On October 1, 2010, the Constitutional Court of Ukraine overturned the 2004 Constitutional Amendments, considering them unconstitutional.[4] Several individual joined other factions already on October 5, 2010.[5] But the Verkhovna Rada canceled the law's provision after amending the regulations of its activities on October 8, 2010;[6] since then only 15 or more deputies can form a parliamentary faction, a lawmaker can join only one faction (the chairman and his two assistants cannot head factions of deputies)[6][7] and deputies who are expelled from factions or decide to leave them become individual lawmakers; individual deputies are allowed to unite into parliamentary groups of people's deputies then again at least 15 deputies are required for the formation of such groups.[6][7]
2014 reinstatement
On 21 February 2014, the parliament passed a law that reinstated the December 8, 2004 amendments of the constitution.[8] This was passed under simplified procedure without any decision of the relevant committee and was passed in the first and the second reading in one voting by 386 deputies.[8] The law was approved by 140 MPs of the Party of Regions, 89 MPs of Batkivshchyna, 40 MPs of UDAR, 32 of the Communist Party, and 50 independent lawmakers.[8]
In practice the Imperative mandate causes the deprivation of the mandate of deputies who leave their faction by their own initiative while deputies who are removed from their faction become an independent MP.[10]

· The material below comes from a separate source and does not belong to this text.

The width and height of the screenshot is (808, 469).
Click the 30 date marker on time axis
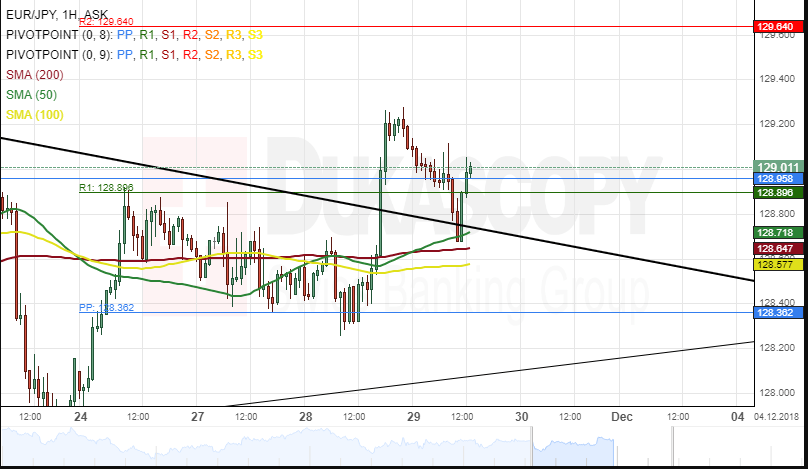coord(521,414)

In June 2020, after parliament had refused his request to release him from parliament, Svyatoslav Vakarchuk left his party's (Voice) faction and he and his party terminated his parliamentary mandate through the imperative mandate.[11]
Criticism
The Imperative mandate provisions had been the subject of criticism by the Parliamentary Assembly of the Council of Europe as being undemocratic till its end.[1] In the Assembly's 2007 report on the Parliamentary Assembly of the Council of Europe — Resolution 1549 (2007) Functioning of democratic institutions in Ukraine (items 8 and 9) it wrote:
The Assembly calls on the political forces of Ukraine, as a matter of urgency, to resume working on the improvement of the Constitution of Ukraine and the related legislation in order to establish at last an effective system of checks and balances and bring constitutional provisions in line with European standards. Constitutional reform should be part of the discussions aimed at the resolution of the current political crisis. The Assembly expresses its expectation that the Venice Commission will be actively involved in the process of drafting constitutional reform proposals.

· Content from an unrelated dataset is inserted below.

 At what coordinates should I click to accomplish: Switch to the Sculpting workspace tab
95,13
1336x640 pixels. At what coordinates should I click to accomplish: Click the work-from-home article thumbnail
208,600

The Assembly reaffirms that the recall of people's representatives by the political parties ("imperative mandate") is unacceptable in a democratic state. The relevant constitutional provisions need to be abrogated in line with the recommendations of the Venice Commission in 2004; similar provisions also need to be deleted from ordinary legislation. The Assembly believes that a consistent political programme, responsible and committed party membership and scrupulous screening of parties' candidates are more effective tools for encouraging party and faction discipline.